I’ve uploaded my notebook here, but it analyzes files on the cms eos drive that probably aren’t accessible to everyone.
https://nihaubri.web.cern.ch/error_message/VJets_MC_Comparison_2017_2018.html
The script makes plots over two large (~250 GB) datasets and I only seem to get this error from the larger ones’s spark jobs. I’ve uploaded the spark driver log here https://nihaubri.web.cern.ch/error_message/spark_connection_reset.txt
I’m suspicious of the line Job 1 failed: treeReduce at /cvmfs/sft.cern.ch/lcg/views/LCG_99/x86_64-centos7-gcc8-opt/lib/python3.8/site-packages/PyRDF/backend/Spark.py:113, took 799.507747 s. Maybe something’s timing out at 800s?

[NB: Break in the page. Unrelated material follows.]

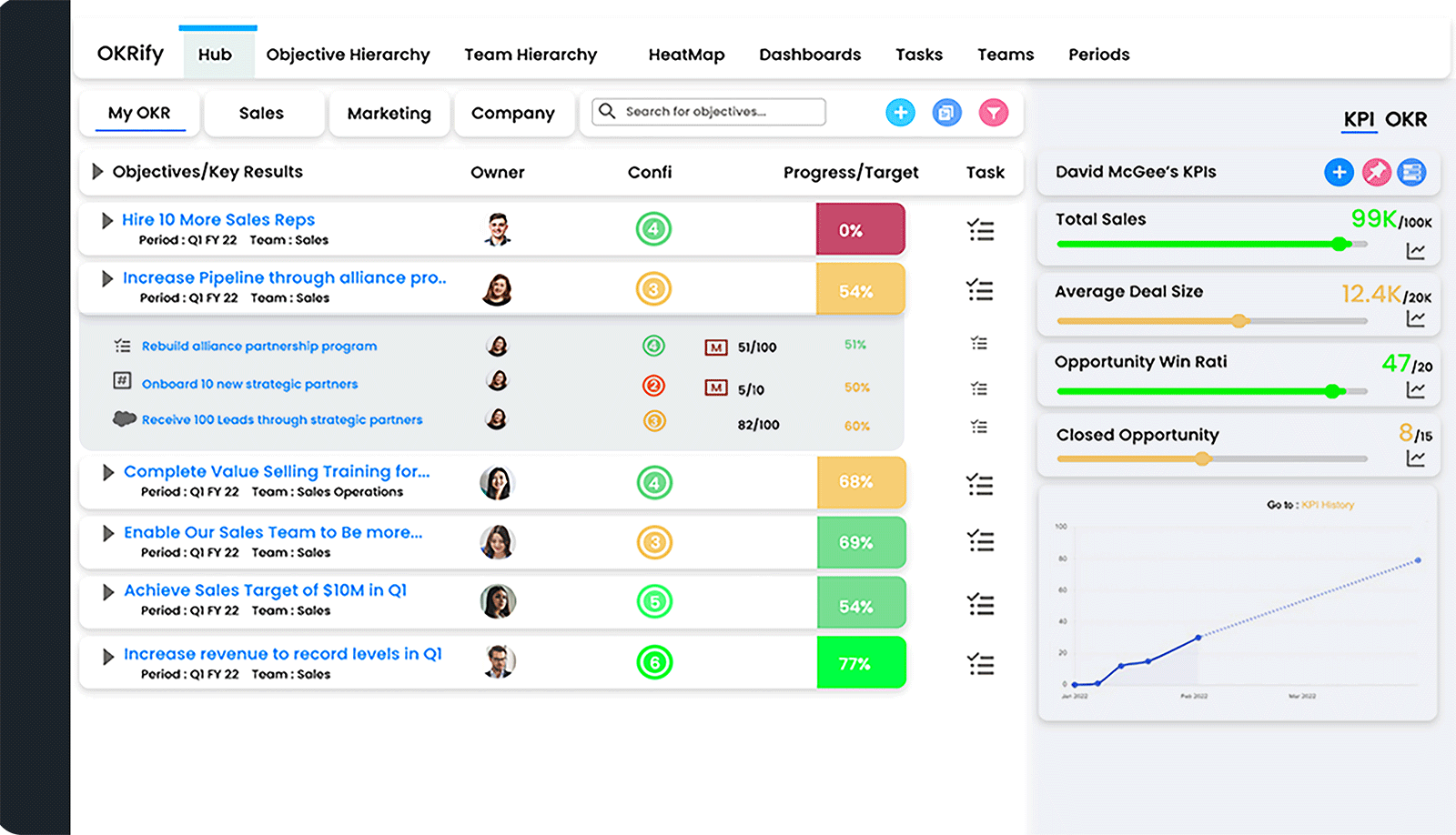Open the KPI list view icon
This screenshot has width=1456, height=835.
pos(1411,172)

The individual logs are here but I’m unsure if they’re viewable by others: http://swan006.cern.ch:5190/stages/stage/?id=3&attempt=0 . Please let me know if there’s a better way to share them.

I don’t have this problem if I run on a subset of the samples and produce fewer histograms. Is this error consistent with jobs running out of a resource? Any suggestions of things to try or more logs to look at would be appreciated.

Best,
Nick

Dear Nick,

I am not an expert on this but only a big user&fan of PyRDF. I already encounter this issue, also with some “python worker exited” or “connection reset” as you cite, while running pretty huge jobs…I may be wrong here, but to my mind it seems that it is due to a memory/resource issue in the workers, or something related to k8s infrastructure. Anyway recently I tried to switch to the software stack “bleeding edge” instead of LCGs, and I had magically no issues anymore.
I don’t know if you use bleeding edge or not, but it can worth a try at least as a possible workaround.

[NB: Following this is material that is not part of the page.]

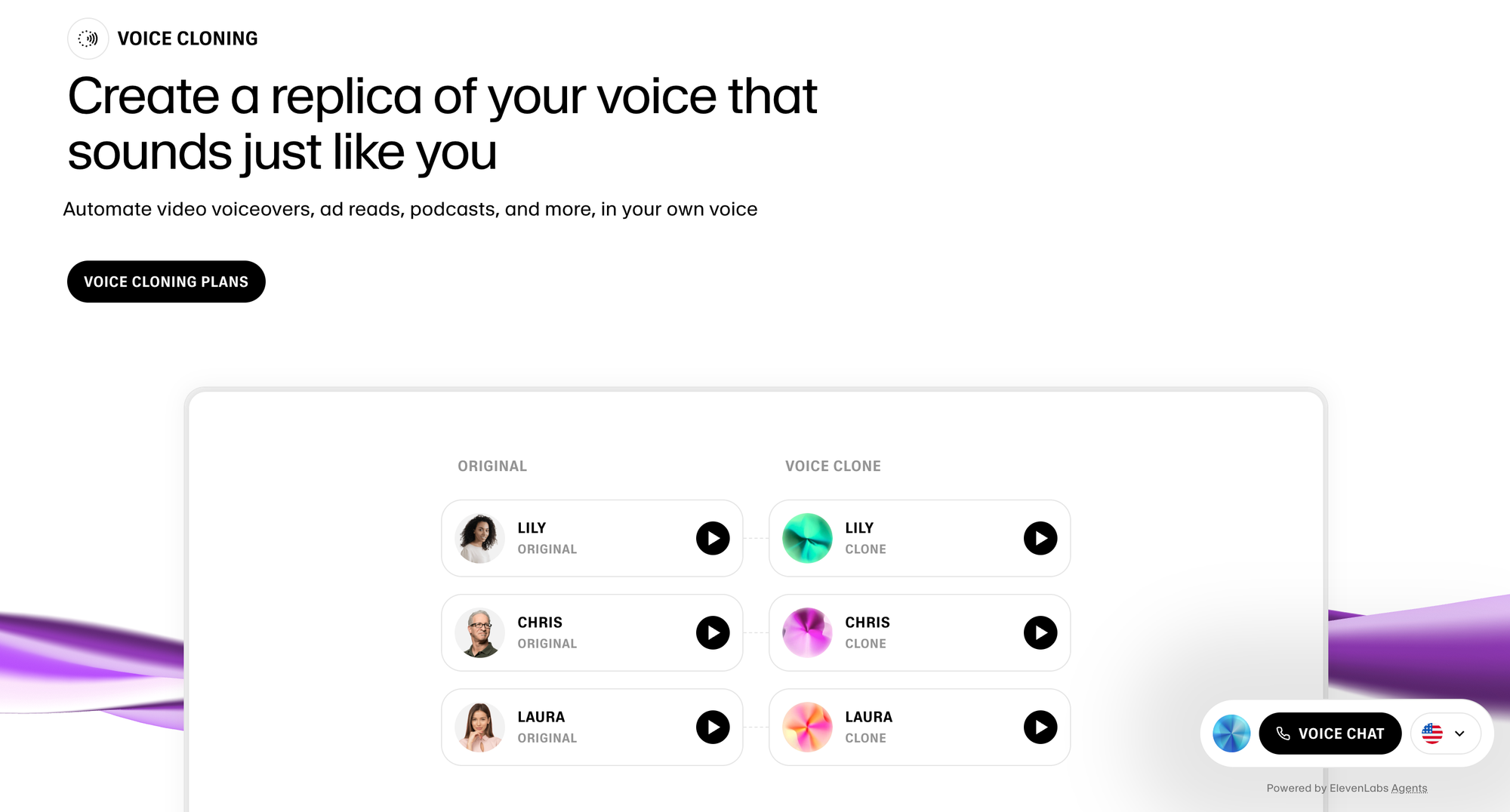
Task: Play Chris's original voice sample
Action: tap(711, 632)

Also I guess that PyRDF is going under huge changes and will be integrated in the next (or next next) root version with the following use, as described in ROOT RDataFrame page (tab Distributed execution in python)

import ROOT

# Point RDataFrame calls to the Spark specific RDataFrame
RDataFrame = ROOT.RDF.Experimental.Distributed.Spark.RDataFrame
 
# It still accepts the same constructor arguments as traditional RDataFrame
df = RDataFrame("mytree", "myfile.root")
 
# Continue the application with the traditional RDataFrame API
sum = df.Filter("x > 10").Sum("y")
h = df.Histo1D("x")
 
print(sum.GetValue())
h.Draw()

This in order to have a more modern version of PyRDF within root, maintained and better integrated :), and soon with more features than PyRDF (handling of friend trees, etc.).

I hope this helps, at least for a workaround, or maybe @vpadulan has a better knowledge of what happens to your jobs there.

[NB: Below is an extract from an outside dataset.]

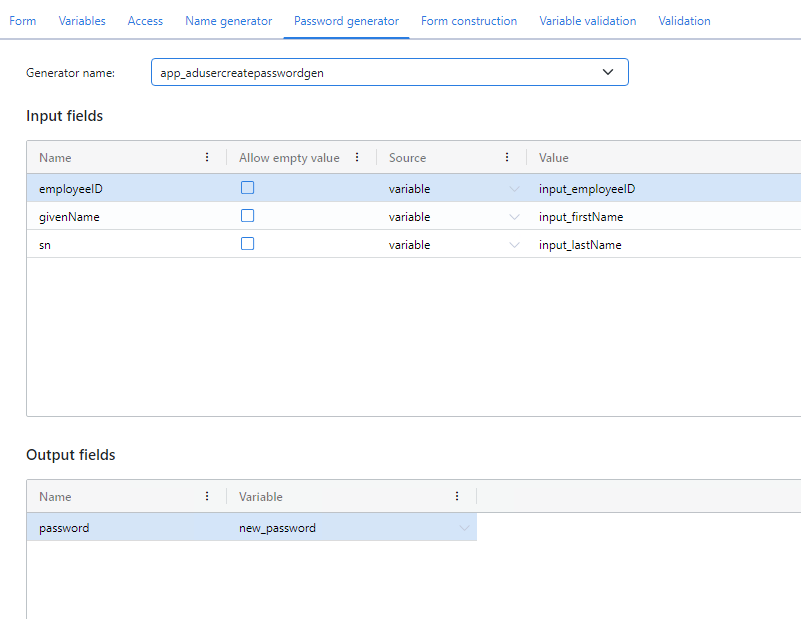
Task: Open Name column menu in Input fields
Action: point(207,157)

Have a nice day ! and cheers,
Brian

Dear @nihaubri ,
Indeed it seems to me your problem might have to do with an excessive usage of memory on the workers, as suggested by @vbrian . Unfortunately the java stacktrace is not too helpful, since Java.net.SocketException: Connection reset could happen for many reasons, although definitely something related to the health of the executors. Having the Python/C++ stacktrace might help a little bit. Maybe try also with other connection configurations and let us know.

Meanwhile, Brian anticipated me in the announcement of the new integration of PyRDF in ROOT, it has indeed just landed with the latest 6.24 release! I will make a proper announcement on our channels shortly, I will let you know :grinning_face_with_smiling_eyes: ! Expect to see it available in the next LCG release on SWAN too :+1:

Cheers,
Vincenzo

Switching to the “bleeding edge” stack made everything work for me too (I was on 99 before), so it must have been a similar resource issue to what Brian saw. I wish the Spark error messages were a bit more helpful, but maybe I’m just spoiled by condor’s direct “Memory Limit exceeded” errors.

For future reference, how can I view the python/C++ stack trace? I didn’t see it in the Spark History Server page.

PyRDF and SWAN continue to be very useful in my work and it’s great to see constant improvement (and the helpful community!).

Thank you for all the help!
Cheers,
Nick

@nihaubri I don’t think you’re spoiled :slight_smile: Debugging of distributed workflows is not as easy as when everything is local, but there should be mechanisms to hint on what’s going on.

@krraghav is it possible in the current version of the Spark monitor to show the output/error of failed tasks?